=== Excerpted data ===

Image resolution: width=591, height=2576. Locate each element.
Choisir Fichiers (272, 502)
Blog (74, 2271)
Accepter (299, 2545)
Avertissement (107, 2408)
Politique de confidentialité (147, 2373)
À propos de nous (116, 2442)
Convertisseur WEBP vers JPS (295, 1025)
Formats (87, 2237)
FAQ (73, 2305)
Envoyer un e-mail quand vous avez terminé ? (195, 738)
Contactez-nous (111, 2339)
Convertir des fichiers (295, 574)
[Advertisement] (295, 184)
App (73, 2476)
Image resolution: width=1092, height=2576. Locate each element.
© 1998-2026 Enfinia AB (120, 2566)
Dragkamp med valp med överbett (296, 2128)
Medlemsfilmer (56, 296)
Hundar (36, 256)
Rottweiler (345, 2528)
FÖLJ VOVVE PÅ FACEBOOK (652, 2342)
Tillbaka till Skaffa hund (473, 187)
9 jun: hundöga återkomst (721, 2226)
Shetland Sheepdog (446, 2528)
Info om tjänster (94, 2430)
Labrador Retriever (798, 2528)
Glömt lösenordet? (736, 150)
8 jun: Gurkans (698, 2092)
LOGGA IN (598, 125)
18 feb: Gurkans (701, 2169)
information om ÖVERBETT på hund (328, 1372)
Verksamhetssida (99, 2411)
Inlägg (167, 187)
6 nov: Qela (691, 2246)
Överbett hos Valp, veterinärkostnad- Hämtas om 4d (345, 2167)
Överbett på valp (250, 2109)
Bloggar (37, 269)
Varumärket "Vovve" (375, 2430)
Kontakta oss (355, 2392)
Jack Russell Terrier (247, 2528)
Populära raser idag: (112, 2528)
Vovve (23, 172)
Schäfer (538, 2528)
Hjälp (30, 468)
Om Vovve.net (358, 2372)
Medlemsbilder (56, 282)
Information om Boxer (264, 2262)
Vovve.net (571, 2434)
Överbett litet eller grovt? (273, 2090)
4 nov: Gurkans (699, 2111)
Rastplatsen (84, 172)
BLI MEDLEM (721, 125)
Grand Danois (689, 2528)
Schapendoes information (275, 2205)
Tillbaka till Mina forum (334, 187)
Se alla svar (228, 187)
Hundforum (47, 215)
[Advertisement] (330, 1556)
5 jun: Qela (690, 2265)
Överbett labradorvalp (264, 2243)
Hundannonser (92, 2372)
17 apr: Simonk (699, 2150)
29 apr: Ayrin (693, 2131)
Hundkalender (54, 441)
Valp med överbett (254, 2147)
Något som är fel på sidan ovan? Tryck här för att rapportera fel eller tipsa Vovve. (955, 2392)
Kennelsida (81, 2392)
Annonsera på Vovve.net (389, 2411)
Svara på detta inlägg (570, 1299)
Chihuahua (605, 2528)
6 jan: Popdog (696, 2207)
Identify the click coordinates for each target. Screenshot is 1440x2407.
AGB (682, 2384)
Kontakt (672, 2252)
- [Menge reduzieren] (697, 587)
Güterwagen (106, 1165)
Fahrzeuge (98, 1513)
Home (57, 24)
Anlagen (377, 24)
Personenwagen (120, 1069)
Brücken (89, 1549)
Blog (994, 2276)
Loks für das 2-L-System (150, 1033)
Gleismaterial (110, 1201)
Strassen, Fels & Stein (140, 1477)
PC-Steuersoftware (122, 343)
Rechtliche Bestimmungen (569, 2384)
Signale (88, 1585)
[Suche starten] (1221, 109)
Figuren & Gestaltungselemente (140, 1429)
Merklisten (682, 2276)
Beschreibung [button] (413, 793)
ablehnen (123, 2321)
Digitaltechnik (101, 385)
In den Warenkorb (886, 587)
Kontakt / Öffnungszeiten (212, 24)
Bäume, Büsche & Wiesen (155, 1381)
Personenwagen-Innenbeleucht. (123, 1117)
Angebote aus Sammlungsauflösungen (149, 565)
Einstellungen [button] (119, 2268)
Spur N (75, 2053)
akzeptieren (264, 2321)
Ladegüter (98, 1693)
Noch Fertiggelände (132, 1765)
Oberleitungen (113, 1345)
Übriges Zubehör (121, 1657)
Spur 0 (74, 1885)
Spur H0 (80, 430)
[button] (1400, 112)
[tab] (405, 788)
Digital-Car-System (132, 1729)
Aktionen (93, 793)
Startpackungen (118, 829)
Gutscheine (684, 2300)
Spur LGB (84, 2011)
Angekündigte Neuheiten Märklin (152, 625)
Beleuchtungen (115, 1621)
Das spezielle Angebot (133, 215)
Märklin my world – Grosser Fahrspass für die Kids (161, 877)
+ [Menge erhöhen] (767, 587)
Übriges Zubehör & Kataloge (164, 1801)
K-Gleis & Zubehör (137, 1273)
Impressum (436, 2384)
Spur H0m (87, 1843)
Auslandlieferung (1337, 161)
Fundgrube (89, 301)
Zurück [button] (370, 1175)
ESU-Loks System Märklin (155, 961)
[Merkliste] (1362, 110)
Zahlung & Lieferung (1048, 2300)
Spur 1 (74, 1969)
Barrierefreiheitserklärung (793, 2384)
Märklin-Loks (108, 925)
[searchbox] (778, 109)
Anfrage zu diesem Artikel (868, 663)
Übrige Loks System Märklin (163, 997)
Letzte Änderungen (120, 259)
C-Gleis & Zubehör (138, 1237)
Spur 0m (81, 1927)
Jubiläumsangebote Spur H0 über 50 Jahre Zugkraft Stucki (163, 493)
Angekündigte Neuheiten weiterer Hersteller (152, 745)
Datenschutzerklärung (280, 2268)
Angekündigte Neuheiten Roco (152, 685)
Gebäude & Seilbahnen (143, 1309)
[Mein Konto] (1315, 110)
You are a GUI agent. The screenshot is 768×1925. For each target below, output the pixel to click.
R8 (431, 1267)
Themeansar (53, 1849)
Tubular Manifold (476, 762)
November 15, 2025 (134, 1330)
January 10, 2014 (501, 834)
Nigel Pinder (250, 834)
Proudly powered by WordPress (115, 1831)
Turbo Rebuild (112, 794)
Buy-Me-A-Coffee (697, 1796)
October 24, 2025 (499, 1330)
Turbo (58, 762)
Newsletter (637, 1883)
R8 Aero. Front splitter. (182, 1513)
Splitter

===

Exercise task:
Revise all of the lines above by replacing "Rottweiler" with "Dobermann", keeping everything else identical.

Reply:
Image resolution: width=591, height=2576. Locate each element.
Choisir Fichiers (272, 502)
Blog (74, 2271)
Accepter (299, 2545)
Avertissement (107, 2408)
Politique de confidentialité (147, 2373)
À propos de nous (116, 2442)
Convertisseur WEBP vers JPS (295, 1025)
Formats (87, 2237)
FAQ (73, 2305)
Envoyer un e-mail quand vous avez terminé ? (195, 738)
Contactez-nous (111, 2339)
Convertir des fichiers (295, 574)
[Advertisement] (295, 184)
App (73, 2476)
Image resolution: width=1092, height=2576. Locate each element.
© 1998-2026 Enfinia AB (120, 2566)
Dragkamp med valp med överbett (296, 2128)
Medlemsfilmer (56, 296)
Hundar (36, 256)
Dobermann (345, 2528)
FÖLJ VOVVE PÅ FACEBOOK (652, 2342)
Tillbaka till Skaffa hund (473, 187)
9 jun: hundöga återkomst (721, 2226)
Shetland Sheepdog (446, 2528)
Info om tjänster (94, 2430)
Labrador Retriever (798, 2528)
Glömt lösenordet? (736, 150)
8 jun: Gurkans (698, 2092)
LOGGA IN (598, 125)
18 feb: Gurkans (701, 2169)
information om ÖVERBETT på hund (328, 1372)
Verksamhetssida (99, 2411)
Inlägg (167, 187)
6 nov: Qela (691, 2246)
Överbett hos Valp, veterinärkostnad- Hämtas om 4d (345, 2167)
Överbett på valp (250, 2109)
Bloggar (37, 269)
Varumärket "Vovve" (375, 2430)
Kontakta oss (355, 2392)
Jack Russell Terrier (247, 2528)
Populära raser idag: (112, 2528)
Vovve (23, 172)
Schäfer (538, 2528)
Hjälp (30, 468)
Om Vovve.net (358, 2372)
Medlemsbilder (56, 282)
Information om Boxer (264, 2262)
Vovve.net (571, 2434)
Överbett litet eller grovt? (273, 2090)
4 nov: Gurkans (699, 2111)
Rastplatsen (84, 172)
BLI MEDLEM (721, 125)
Grand Danois (689, 2528)
Schapendoes information (275, 2205)
Tillbaka till Mina forum (334, 187)
Se alla svar (228, 187)
Hundforum (47, 215)
[Advertisement] (330, 1556)
5 jun: Qela (690, 2265)
Överbett labradorvalp (264, 2243)
Hundannonser (92, 2372)
17 apr: Simonk (699, 2150)
29 apr: Ayrin (693, 2131)
Hundkalender (54, 441)
Valp med överbett (254, 2147)
Något som är fel på sidan ovan? Tryck här för att rapportera fel eller tipsa Vovve. (955, 2392)
Kennelsida (81, 2392)
Annonsera på Vovve.net (389, 2411)
Svara på detta inlägg (570, 1299)
Chihuahua (605, 2528)
6 jan: Popdog (696, 2207)
Identify the click coordinates for each target. Screenshot is 1440x2407.
AGB (682, 2384)
Kontakt (672, 2252)
- [Menge reduzieren] (697, 587)
Güterwagen (106, 1165)
Fahrzeuge (98, 1513)
Home (57, 24)
Anlagen (377, 24)
Personenwagen (120, 1069)
Brücken (89, 1549)
Blog (994, 2276)
Loks für das 2-L-System (150, 1033)
Gleismaterial (110, 1201)
Strassen, Fels & Stein (140, 1477)
PC-Steuersoftware (122, 343)
Rechtliche Bestimmungen (569, 2384)
Signale (88, 1585)
[Suche starten] (1221, 109)
Figuren & Gestaltungselemente (140, 1429)
Merklisten (682, 2276)
Beschreibung [button] (413, 793)
ablehnen (123, 2321)
Digitaltechnik (101, 385)
In den Warenkorb (886, 587)
Kontakt / Öffnungszeiten (212, 24)
Bäume, Büsche & Wiesen (155, 1381)
Personenwagen-Innenbeleucht. (123, 1117)
Angebote aus Sammlungsauflösungen (149, 565)
Einstellungen [button] (119, 2268)
Spur N (75, 2053)
akzeptieren (264, 2321)
Ladegüter (98, 1693)
Noch Fertiggelände (132, 1765)
Oberleitungen (113, 1345)
Übriges Zubehör (121, 1657)
Spur 0 (74, 1885)
Spur H0 (80, 430)
[button] (1400, 112)
[tab] (405, 788)
Digital-Car-System (132, 1729)
Aktionen (93, 793)
Startpackungen (118, 829)
Gutscheine (684, 2300)
Spur LGB (84, 2011)
Angekündigte Neuheiten Märklin (152, 625)
Beleuchtungen (115, 1621)
Das spezielle Angebot (133, 215)
Märklin my world – Grosser Fahrspass für die Kids (161, 877)
+ [Menge erhöhen] (767, 587)
Übriges Zubehör & Kataloge (164, 1801)
K-Gleis & Zubehör (137, 1273)
Impressum (436, 2384)
Spur H0m (87, 1843)
Auslandlieferung (1337, 161)
Fundgrube (89, 301)
Zurück [button] (370, 1175)
ESU-Loks System Märklin (155, 961)
[Merkliste] (1362, 110)
Zahlung & Lieferung (1048, 2300)
Spur 1 (74, 1969)
Barrierefreiheitserklärung (793, 2384)
Märklin-Loks (108, 925)
[searchbox] (778, 109)
Anfrage zu diesem Artikel (868, 663)
Übrige Loks System Märklin (163, 997)
Letzte Änderungen (120, 259)
C-Gleis & Zubehör (138, 1237)
Spur 0m (81, 1927)
Jubiläumsangebote Spur H0 über 50 Jahre Zugkraft Stucki (163, 493)
Angekündigte Neuheiten weiterer Hersteller (152, 745)
Datenschutzerklärung (280, 2268)
Angekündigte Neuheiten Roco (152, 685)
Gebäude & Seilbahnen (143, 1309)
[Mein Konto] (1315, 110)
You are a GUI agent. The screenshot is 768×1925. For each target below, output the pixel to click.
R8 (431, 1267)
Themeansar (53, 1849)
Tubular Manifold (476, 762)
November 15, 2025 (134, 1330)
January 10, 2014 (501, 834)
Nigel Pinder (250, 834)
Proudly powered by WordPress (115, 1831)
Turbo Rebuild (112, 794)
Buy-Me-A-Coffee (697, 1796)
October 24, 2025 (499, 1330)
Turbo (58, 762)
Newsletter (637, 1883)
R8 Aero. Front splitter. (182, 1513)
Splitter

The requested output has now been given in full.